§ **DIRECTIONS**
Copy everything in the data from the line containing "Screen dimensions: 540x419" down to the line containing "Action: click(83, 138)", including both of those lines.

┄┄┄┄┄┄

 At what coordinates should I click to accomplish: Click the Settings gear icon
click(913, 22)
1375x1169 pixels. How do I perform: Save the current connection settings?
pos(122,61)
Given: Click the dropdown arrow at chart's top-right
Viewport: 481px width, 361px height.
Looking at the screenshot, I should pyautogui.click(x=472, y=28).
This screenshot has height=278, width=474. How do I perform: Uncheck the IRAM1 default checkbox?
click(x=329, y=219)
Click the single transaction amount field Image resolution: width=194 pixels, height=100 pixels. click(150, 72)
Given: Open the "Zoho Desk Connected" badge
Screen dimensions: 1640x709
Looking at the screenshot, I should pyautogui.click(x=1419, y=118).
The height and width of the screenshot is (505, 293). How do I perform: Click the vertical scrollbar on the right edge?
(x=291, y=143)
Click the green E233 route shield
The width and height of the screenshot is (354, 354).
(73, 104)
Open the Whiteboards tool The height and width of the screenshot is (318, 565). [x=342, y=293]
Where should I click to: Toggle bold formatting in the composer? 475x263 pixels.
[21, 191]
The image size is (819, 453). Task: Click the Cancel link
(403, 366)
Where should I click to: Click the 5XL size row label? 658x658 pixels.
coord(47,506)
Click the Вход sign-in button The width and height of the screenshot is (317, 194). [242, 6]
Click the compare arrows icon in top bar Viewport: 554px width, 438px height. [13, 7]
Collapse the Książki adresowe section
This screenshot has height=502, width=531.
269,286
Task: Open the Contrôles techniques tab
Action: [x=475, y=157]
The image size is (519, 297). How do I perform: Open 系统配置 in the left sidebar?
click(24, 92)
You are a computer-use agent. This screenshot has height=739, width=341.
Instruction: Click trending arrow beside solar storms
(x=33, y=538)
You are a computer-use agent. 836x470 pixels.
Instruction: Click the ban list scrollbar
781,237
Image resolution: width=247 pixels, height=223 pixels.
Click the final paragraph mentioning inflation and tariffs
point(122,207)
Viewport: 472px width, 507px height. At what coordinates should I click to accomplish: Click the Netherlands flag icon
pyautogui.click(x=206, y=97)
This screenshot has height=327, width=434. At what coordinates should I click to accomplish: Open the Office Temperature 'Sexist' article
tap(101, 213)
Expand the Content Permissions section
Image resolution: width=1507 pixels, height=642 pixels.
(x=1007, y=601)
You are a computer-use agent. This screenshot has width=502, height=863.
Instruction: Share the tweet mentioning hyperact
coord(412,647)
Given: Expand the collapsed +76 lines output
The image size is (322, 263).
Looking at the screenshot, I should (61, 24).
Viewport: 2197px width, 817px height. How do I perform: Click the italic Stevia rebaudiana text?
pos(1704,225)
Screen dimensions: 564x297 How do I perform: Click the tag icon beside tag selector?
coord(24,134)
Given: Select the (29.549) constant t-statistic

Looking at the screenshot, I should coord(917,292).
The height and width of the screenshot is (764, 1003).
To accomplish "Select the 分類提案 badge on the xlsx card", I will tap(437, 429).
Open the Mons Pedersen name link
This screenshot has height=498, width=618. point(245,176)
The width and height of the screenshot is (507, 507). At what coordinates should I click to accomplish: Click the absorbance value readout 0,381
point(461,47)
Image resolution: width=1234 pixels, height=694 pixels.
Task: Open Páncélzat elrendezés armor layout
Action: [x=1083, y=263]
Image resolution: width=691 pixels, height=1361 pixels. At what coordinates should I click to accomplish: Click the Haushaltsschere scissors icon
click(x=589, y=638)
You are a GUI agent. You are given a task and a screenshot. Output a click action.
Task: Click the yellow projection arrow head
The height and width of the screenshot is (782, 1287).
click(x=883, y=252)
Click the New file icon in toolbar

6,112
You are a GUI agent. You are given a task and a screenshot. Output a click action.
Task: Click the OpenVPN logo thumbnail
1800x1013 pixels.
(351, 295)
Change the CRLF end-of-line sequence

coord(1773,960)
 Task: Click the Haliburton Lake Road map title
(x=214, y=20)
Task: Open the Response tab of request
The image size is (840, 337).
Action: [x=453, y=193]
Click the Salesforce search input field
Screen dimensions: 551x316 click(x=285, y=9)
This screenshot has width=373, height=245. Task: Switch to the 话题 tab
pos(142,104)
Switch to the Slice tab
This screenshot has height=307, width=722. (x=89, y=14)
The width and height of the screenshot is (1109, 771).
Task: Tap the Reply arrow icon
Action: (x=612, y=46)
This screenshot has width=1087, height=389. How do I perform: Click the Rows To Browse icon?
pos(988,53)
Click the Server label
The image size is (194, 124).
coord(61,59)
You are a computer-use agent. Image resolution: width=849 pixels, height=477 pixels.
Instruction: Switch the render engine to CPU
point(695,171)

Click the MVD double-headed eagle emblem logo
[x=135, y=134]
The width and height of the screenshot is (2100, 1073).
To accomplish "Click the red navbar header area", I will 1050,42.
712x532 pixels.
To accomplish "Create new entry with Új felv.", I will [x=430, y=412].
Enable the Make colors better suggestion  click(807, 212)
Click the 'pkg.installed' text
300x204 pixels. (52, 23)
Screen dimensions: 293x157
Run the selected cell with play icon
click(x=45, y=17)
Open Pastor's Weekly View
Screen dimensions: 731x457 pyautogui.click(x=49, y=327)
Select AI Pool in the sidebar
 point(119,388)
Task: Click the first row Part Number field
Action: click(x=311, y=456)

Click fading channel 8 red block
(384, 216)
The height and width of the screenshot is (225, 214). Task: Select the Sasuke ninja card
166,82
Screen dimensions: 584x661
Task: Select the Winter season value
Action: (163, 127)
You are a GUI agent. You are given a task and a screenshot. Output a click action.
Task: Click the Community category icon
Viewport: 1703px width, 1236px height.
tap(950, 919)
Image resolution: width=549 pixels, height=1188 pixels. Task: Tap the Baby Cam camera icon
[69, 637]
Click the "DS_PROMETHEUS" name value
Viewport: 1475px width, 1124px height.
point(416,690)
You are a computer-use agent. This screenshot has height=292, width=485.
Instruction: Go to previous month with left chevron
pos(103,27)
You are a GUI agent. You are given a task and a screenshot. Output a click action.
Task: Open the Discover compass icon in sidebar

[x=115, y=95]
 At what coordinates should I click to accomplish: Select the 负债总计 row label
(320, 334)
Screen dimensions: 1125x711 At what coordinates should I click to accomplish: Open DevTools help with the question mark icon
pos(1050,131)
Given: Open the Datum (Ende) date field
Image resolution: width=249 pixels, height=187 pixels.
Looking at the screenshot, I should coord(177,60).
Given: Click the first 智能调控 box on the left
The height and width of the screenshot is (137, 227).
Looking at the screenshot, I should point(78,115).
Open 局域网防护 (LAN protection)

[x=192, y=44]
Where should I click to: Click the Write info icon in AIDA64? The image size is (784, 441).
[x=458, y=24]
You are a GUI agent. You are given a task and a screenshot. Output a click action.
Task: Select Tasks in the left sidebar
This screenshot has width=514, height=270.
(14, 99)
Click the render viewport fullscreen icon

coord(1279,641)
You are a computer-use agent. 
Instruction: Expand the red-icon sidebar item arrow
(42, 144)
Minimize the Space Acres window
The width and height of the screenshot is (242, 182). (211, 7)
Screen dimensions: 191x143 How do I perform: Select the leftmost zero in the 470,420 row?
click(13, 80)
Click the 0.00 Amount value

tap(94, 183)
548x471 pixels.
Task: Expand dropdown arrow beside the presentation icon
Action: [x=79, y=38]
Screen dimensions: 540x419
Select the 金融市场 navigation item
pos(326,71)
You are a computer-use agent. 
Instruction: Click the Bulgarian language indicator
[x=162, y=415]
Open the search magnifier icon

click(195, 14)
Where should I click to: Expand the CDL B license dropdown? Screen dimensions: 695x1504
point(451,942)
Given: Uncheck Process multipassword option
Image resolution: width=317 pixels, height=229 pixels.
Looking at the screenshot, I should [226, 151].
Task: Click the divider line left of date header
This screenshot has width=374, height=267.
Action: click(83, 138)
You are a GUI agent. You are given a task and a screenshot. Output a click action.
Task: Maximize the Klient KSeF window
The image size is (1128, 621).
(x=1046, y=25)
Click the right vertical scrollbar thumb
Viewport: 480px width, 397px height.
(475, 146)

┄┄┄┄┄┄

§ **FULL ANSWER**
Screen dimensions: 540x419
Select the 金融市场 navigation item
pos(326,71)
You are a computer-use agent. 
Instruction: Click the Bulgarian language indicator
[x=162, y=415]
Open the search magnifier icon

click(195, 14)
Where should I click to: Expand the CDL B license dropdown? Screen dimensions: 695x1504
point(451,942)
Given: Uncheck Process multipassword option
Image resolution: width=317 pixels, height=229 pixels.
Looking at the screenshot, I should [226, 151].
Task: Click the divider line left of date header
This screenshot has width=374, height=267.
Action: click(83, 138)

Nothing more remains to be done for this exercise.